An 80-foot-long barge filled with an actual forest of free, edible plants and fruits will soon be floating around New York City.
The massive project, called Swale, is both an art installation and a means to provide complimentary fresh greens to New Yorkers, organizers said.
"Functioning as both a sculpture and a tool, Swale provides free healthy public food at the intersection of public art and service," organizers wrote on their website.
The barge will grow dozens of edible plants, including herbs like rosemary and thyme, greens such as asparagus, scallions, swiss chard, radicchio, wild leeks and even some fruit trees with persimmons.

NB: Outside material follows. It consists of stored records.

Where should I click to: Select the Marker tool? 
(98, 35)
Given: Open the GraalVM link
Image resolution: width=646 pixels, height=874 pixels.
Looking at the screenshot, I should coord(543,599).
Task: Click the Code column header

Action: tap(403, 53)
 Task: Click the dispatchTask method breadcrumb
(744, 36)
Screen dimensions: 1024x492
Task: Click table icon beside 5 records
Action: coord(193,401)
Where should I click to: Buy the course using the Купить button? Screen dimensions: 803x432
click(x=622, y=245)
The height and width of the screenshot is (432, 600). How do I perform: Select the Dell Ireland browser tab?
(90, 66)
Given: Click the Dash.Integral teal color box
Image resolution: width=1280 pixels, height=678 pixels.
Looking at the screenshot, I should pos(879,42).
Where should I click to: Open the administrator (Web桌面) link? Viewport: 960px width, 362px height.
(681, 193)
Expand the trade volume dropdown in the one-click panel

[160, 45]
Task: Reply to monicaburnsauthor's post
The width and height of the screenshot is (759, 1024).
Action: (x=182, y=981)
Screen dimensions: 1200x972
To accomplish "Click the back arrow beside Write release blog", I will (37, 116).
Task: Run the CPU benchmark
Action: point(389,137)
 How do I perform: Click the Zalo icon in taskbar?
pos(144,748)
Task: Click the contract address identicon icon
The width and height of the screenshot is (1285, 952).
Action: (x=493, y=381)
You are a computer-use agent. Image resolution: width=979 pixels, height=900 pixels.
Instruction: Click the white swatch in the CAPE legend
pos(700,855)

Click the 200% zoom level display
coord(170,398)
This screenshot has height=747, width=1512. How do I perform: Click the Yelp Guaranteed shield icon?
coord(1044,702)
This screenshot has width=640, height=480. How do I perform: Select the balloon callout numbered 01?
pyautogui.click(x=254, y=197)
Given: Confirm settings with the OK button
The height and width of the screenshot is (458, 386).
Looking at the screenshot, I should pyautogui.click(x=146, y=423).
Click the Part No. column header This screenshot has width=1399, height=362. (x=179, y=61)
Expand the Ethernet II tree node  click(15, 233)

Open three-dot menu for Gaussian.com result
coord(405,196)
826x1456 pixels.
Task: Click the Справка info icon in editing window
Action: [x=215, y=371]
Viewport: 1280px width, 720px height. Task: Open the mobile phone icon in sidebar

Rendering courtesy of Swale
Plants grow on the float by creating something of a wetlands structure, using filtered water from New York Harbor. The name Swale means lowland marsh.
The plan is to first dock off of Governors Island in June and then head to Brooklyn Bridge Park and eventually to The Bronx.
Visitors will be able to walk through the greenery and pick whatever they please. The barge will also host music and arts events.
“We want to ask, what if healthy free food could be a public service instead of an expensive commodity?” Mary Mattingly, the artist behind the project, told Brooklyn Based, which first reported the float.
“We see this as a step towards policy change in the city, where on most public land it’s still illegal to grow public, free food, and believe that the benefits outweigh all potential risks that have deterred the city from planting edible perennial plants as part of the urban infrastructure."
The artist, who's using the help of Stuyvesant High School students to build her vision, has secured some funding through nonprofit group Blade of Grass and is currently raising additional money with an Indiegogo fundraiser, aiming for $20,000.
Mattingly hopes to launch on June 28, according to Brooklyn Based.